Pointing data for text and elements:
__________
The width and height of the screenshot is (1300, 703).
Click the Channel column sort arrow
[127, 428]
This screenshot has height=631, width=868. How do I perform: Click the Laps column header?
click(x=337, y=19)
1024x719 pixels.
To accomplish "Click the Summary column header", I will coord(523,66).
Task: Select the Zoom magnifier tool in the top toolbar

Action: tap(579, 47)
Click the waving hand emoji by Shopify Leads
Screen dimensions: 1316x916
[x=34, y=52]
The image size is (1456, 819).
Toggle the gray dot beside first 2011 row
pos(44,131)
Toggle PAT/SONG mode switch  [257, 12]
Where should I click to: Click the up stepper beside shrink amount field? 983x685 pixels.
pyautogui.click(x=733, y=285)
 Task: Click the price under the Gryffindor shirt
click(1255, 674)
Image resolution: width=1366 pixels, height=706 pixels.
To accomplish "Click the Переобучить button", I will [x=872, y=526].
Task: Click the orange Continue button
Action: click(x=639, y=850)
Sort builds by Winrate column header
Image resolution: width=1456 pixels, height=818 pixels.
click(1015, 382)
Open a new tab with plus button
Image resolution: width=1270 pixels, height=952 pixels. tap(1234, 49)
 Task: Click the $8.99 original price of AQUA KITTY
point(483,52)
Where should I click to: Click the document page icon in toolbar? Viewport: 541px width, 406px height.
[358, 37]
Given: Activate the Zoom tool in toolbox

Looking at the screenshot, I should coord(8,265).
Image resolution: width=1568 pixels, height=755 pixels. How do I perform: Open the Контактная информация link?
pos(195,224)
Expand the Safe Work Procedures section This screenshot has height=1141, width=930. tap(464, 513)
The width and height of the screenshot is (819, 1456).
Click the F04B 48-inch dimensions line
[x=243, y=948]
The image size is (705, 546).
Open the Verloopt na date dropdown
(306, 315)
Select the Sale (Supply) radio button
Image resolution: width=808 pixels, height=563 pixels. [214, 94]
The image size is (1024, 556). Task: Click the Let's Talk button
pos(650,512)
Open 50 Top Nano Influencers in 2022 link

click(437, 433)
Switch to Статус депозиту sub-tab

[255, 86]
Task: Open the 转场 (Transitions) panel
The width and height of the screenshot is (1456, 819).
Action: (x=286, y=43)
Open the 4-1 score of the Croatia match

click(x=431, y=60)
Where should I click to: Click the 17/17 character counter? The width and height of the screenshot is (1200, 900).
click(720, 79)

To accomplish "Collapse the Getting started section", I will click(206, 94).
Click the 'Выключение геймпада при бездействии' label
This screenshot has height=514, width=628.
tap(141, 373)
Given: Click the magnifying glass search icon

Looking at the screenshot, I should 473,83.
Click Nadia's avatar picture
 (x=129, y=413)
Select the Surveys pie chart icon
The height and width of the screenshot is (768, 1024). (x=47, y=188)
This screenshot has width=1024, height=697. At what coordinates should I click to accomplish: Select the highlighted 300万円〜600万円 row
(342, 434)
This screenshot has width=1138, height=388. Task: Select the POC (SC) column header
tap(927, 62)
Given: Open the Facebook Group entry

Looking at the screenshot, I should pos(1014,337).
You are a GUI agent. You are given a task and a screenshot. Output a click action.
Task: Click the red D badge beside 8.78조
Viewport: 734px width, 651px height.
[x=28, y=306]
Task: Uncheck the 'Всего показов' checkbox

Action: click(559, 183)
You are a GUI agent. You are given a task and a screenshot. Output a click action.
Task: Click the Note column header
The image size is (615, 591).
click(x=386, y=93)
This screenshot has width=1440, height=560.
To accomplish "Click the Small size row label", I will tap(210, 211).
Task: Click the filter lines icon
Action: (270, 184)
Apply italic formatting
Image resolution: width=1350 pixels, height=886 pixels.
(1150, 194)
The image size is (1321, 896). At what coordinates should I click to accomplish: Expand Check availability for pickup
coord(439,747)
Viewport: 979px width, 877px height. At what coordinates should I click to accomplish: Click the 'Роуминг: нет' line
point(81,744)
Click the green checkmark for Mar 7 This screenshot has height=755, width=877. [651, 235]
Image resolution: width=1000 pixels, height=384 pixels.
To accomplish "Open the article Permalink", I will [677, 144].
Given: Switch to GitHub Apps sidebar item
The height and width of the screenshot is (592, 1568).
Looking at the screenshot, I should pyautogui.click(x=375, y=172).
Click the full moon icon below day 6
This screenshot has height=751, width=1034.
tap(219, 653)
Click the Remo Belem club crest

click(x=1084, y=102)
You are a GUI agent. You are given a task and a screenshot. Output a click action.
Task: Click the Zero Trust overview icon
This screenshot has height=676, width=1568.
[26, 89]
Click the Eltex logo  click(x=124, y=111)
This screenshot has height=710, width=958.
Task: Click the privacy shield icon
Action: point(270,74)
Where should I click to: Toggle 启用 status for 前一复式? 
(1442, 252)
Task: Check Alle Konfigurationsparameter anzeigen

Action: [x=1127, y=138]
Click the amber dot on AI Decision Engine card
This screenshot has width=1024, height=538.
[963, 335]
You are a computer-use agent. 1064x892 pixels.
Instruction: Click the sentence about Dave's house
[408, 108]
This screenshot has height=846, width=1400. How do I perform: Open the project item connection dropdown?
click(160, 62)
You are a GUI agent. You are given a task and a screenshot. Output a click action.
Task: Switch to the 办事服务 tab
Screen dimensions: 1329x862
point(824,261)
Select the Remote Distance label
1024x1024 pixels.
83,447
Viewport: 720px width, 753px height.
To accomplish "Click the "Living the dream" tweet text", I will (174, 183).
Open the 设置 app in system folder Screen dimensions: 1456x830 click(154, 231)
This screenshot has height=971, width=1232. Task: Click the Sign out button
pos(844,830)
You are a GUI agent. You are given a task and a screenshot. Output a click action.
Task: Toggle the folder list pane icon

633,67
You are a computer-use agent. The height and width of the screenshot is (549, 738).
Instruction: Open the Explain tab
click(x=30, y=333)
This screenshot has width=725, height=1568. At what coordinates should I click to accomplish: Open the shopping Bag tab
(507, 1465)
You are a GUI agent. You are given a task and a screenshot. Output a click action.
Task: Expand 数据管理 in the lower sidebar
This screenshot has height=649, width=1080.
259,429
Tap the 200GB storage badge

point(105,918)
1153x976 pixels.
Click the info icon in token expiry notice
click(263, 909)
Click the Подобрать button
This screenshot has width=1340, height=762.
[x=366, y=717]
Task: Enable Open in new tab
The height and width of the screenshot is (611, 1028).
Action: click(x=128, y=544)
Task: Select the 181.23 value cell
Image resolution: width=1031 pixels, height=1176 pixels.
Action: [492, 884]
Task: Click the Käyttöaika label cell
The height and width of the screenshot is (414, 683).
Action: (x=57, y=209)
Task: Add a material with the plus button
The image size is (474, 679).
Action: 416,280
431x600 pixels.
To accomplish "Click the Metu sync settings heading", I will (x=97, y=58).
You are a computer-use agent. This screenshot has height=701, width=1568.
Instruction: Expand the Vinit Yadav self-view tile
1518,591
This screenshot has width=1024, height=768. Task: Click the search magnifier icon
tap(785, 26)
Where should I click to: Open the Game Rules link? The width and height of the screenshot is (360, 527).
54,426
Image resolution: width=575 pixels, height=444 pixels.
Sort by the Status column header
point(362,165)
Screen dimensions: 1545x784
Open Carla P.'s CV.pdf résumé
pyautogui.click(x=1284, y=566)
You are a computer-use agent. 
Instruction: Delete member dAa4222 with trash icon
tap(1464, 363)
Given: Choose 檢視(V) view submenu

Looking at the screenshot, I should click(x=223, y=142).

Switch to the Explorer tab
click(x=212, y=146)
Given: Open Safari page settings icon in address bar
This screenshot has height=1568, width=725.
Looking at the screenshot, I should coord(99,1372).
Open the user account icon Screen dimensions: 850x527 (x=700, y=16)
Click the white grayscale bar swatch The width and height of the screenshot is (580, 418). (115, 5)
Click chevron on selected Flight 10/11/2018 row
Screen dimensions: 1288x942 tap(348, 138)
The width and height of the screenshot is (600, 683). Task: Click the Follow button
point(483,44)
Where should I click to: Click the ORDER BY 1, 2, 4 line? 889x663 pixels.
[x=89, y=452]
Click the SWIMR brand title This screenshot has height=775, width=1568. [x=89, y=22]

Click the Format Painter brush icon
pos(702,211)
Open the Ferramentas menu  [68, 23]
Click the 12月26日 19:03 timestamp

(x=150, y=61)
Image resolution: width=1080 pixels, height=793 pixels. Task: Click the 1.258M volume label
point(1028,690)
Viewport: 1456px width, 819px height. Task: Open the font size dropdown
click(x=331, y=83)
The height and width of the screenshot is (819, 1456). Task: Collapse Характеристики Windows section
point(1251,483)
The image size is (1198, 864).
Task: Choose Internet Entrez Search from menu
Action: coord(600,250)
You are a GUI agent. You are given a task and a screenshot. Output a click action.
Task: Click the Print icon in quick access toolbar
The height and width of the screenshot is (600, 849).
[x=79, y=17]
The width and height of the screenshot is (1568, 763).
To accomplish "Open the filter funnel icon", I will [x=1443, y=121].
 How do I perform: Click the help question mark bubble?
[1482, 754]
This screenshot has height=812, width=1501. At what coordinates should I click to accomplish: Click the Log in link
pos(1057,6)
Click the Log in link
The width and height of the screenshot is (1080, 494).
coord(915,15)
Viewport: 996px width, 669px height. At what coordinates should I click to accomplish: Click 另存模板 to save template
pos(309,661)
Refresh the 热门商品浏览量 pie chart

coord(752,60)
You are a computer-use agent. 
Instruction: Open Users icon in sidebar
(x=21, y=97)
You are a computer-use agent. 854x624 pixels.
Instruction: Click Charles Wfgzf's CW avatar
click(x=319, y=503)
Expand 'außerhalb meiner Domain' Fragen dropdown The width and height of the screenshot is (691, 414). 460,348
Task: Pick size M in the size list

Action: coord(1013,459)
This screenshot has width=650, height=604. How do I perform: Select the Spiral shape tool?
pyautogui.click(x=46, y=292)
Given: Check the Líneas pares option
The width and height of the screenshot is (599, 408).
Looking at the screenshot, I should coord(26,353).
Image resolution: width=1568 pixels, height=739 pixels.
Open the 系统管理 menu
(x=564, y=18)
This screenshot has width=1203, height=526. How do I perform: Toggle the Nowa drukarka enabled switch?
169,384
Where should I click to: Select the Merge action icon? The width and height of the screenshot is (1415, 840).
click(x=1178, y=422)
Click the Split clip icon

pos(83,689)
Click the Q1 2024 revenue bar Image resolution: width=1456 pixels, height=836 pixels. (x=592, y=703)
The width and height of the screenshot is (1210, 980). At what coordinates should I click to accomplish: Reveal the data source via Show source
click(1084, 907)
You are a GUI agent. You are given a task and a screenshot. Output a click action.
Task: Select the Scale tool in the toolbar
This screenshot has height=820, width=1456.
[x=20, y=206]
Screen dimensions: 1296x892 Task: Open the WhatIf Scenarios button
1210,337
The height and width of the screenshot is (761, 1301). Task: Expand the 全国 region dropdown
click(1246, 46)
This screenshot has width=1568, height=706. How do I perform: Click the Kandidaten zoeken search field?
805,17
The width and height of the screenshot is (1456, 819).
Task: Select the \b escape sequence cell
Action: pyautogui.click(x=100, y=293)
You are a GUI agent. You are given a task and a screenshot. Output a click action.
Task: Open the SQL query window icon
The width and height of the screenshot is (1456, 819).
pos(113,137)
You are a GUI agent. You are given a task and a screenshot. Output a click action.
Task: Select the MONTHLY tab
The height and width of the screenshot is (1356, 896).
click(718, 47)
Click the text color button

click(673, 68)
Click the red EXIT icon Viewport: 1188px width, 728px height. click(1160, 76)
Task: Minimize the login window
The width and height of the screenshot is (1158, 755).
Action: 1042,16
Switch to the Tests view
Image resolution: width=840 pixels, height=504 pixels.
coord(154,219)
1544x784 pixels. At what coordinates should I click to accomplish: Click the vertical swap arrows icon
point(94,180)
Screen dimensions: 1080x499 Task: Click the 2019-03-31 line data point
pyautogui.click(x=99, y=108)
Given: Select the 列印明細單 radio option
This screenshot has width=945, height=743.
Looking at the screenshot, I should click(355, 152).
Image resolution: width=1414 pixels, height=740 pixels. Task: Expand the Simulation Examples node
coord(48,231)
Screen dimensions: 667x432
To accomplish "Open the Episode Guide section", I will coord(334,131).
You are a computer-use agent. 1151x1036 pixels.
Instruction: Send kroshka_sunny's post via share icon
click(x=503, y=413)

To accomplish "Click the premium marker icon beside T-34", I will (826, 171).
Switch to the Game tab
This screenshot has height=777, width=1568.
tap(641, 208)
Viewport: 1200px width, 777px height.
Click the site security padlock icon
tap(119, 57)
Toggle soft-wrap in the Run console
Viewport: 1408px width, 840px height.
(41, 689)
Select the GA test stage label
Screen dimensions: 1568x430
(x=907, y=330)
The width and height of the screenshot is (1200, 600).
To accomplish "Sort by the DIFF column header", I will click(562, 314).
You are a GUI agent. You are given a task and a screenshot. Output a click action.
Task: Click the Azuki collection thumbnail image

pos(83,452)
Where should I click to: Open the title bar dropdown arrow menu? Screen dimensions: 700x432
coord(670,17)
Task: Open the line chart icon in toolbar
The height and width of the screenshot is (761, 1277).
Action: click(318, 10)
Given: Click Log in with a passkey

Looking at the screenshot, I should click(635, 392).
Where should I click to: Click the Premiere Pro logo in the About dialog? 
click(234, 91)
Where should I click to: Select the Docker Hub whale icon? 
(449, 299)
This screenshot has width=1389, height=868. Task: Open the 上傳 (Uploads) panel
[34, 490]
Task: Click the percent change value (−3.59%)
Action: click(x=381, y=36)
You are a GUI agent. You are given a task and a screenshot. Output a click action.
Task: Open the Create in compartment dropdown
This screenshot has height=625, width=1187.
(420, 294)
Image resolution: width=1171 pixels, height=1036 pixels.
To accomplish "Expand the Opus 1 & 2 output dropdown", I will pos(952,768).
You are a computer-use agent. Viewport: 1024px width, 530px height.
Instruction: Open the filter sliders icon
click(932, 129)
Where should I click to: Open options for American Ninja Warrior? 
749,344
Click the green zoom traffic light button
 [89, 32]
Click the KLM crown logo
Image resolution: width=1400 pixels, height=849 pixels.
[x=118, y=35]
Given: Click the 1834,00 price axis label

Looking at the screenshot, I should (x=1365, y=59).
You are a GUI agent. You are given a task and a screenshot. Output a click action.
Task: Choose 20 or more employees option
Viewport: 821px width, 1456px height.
__________
§ **Stated goal**: Please extract the lines of the data between the line holding "Viewport: 720px width, 753px height." and the line holding "tap(1464, 363)", inclusive, and repeat them exactly.

§ **Response**:
Viewport: 720px width, 753px height.
To accomplish "Click the "Living the dream" tweet text", I will (174, 183).
Open the 设置 app in system folder Screen dimensions: 1456x830 click(154, 231)
This screenshot has height=971, width=1232. Task: Click the Sign out button
pos(844,830)
You are a GUI agent. You are given a task and a screenshot. Output a click action.
Task: Toggle the folder list pane icon

633,67
You are a computer-use agent. The height and width of the screenshot is (549, 738).
Instruction: Open the Explain tab
click(x=30, y=333)
This screenshot has width=725, height=1568. At what coordinates should I click to accomplish: Open the shopping Bag tab
(507, 1465)
You are a GUI agent. You are given a task and a screenshot. Output a click action.
Task: Expand 数据管理 in the lower sidebar
This screenshot has height=649, width=1080.
259,429
Tap the 200GB storage badge

point(105,918)
1153x976 pixels.
Click the info icon in token expiry notice
click(263, 909)
Click the Подобрать button
This screenshot has width=1340, height=762.
[x=366, y=717]
Task: Enable Open in new tab
The height and width of the screenshot is (611, 1028).
Action: click(x=128, y=544)
Task: Select the 181.23 value cell
Image resolution: width=1031 pixels, height=1176 pixels.
Action: [492, 884]
Task: Click the Käyttöaika label cell
The height and width of the screenshot is (414, 683).
Action: (x=57, y=209)
Task: Add a material with the plus button
The image size is (474, 679).
Action: 416,280
431x600 pixels.
To accomplish "Click the Metu sync settings heading", I will (x=97, y=58).
You are a computer-use agent. This screenshot has height=701, width=1568.
Instruction: Expand the Vinit Yadav self-view tile
1518,591
This screenshot has width=1024, height=768. Task: Click the search magnifier icon
tap(785, 26)
Where should I click to: Open the Game Rules link? The width and height of the screenshot is (360, 527).
54,426
Image resolution: width=575 pixels, height=444 pixels.
Sort by the Status column header
point(362,165)
Screen dimensions: 1545x784
Open Carla P.'s CV.pdf résumé
pyautogui.click(x=1284, y=566)
You are a computer-use agent. 
Instruction: Delete member dAa4222 with trash icon
tap(1464, 363)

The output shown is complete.